The court also rejected an argument based on the principle of accession, namely that any inventions of DABUS were “fruits” of the machine owned by Thaler, inter alia, on the grounds that accession only applies to tangible property produced by tangible property.
The Supreme Court described Thaler’s reliance on DABUS being the inventor as “flawed and legally impossible”.
Some quotes from the Supreme Court’s judgment
Lord Kitchin said this of the appeal: “This appeal is not concerned with the broader question whether technical advances generated by machines acting autonomously and powered by AI should be patentable.”
The judge went on to say this: “Nor is it concerned with the question whether the meaning of the term ‘’inventor’ “ ought to be expanded… to include machines powered by AI which generate new and non-obvious products and processes which may be thought to offer benefits over products and processes which are already known.”
Thaler’s response to the judgment
Thaler’s lawyers have said that the Supreme Court’s judgment has “established that UK patent law is currently wholly unsuitable for protecting inventions generated autonomously by AI machines.”
The legal profession’s response
Giles Parsons of the law firm Browne Jacobson is quoted as saying this about the judgment, “This decision will not, at the moment, have a significant effect on the patent system… that’s because, for the time being, AI is a tool not an agent… I do expect that will change in the medium term, but we can deal with that problem as it arises.”
The firm Osborne Clark has suggested that “if DABUS had been framed as a ‘’sophisticated’ “ tool used by Dr.
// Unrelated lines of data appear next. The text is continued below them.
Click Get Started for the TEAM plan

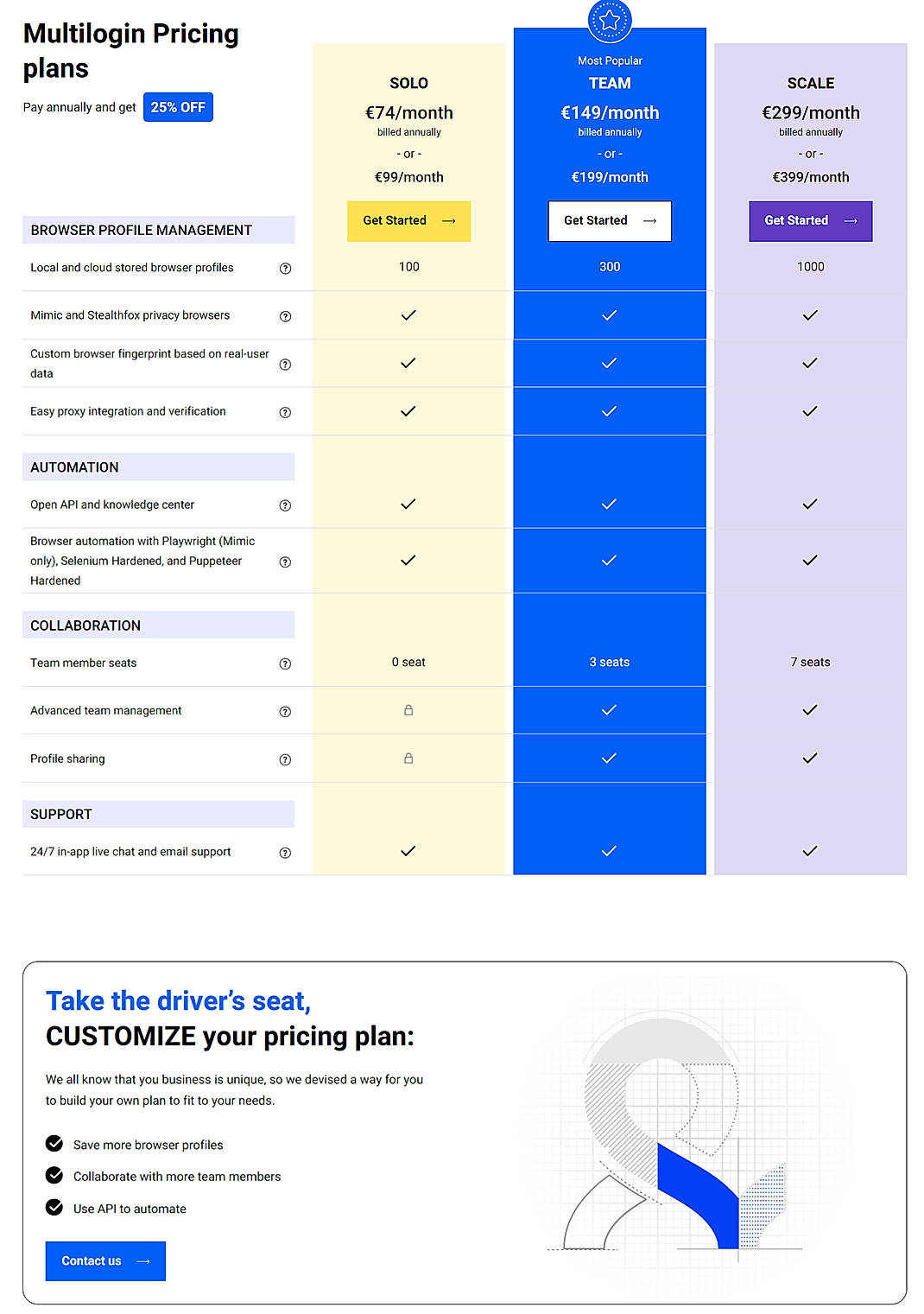[609, 220]
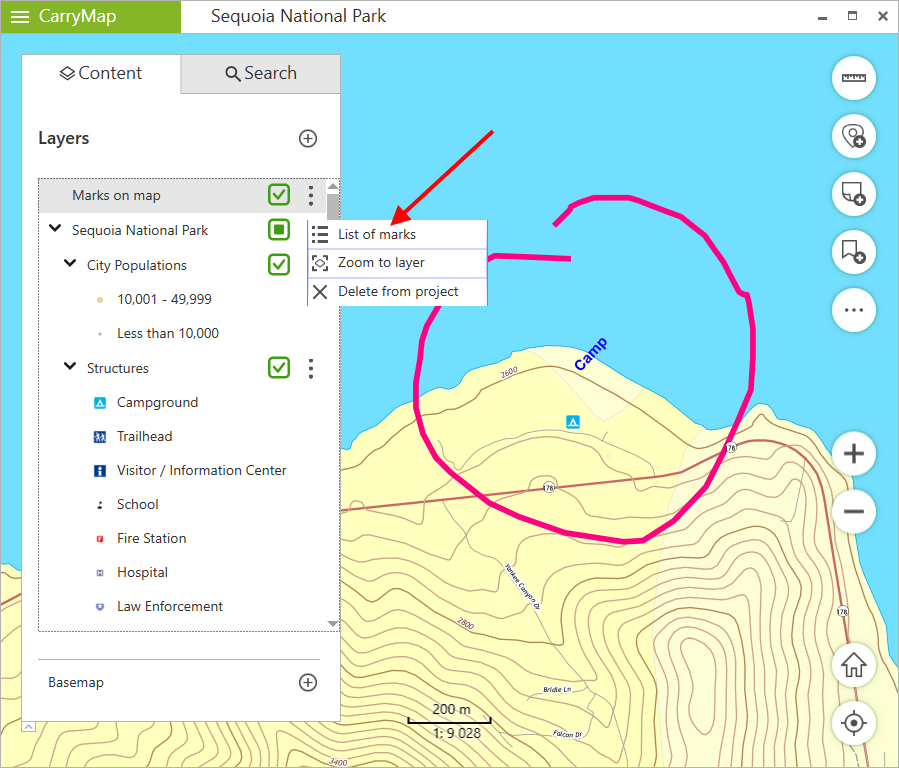899x768 pixels.
Task: Collapse the Structures layer legend
Action: tap(70, 367)
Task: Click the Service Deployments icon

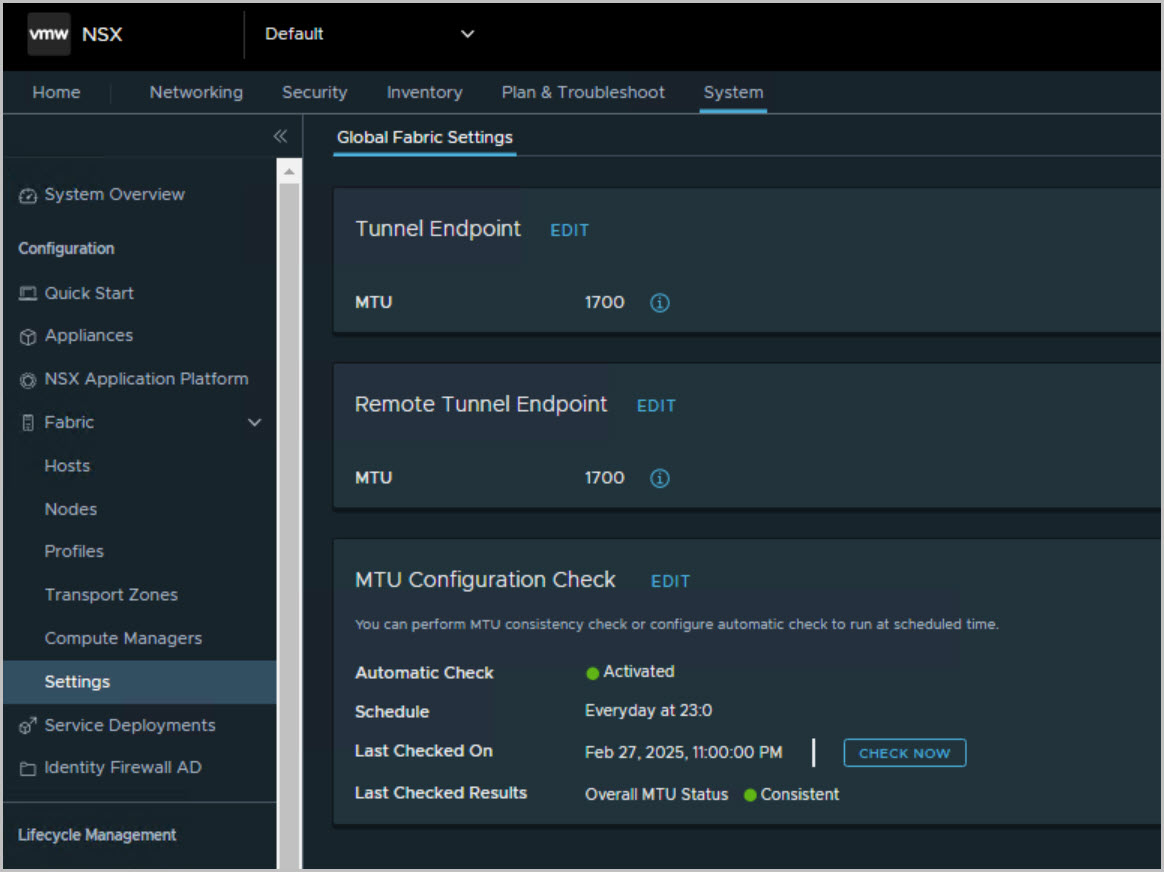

Thaler to assist him to create the invention then the outcome might have been different.’
What if Thaler had described himself as the inventor?
An interesting issue that has been raised is whether Thaler could have done this differently, by listing himself as the inventor and DABUS as a mere tool. But, as the court said, it “never has been Dr Thaler’s case that he was the inventor and used DABUS as a highly sophisticated tool. Had he done so, the outcome of these proceedings might well have been different.”
It’s worth noting that Thaler also failed in the USA, where the Supreme Court refused to hear a challenge to the United States Patent and Trademark Office's refusal to issue patents for inventions created by Thaler’s AI system.
The view that AI cannot be listed as an inventor is not unique to the UK, as it has apparently also been adopted in the USA, the European Patent Office (“EPO”) and the German Federal Patent Court.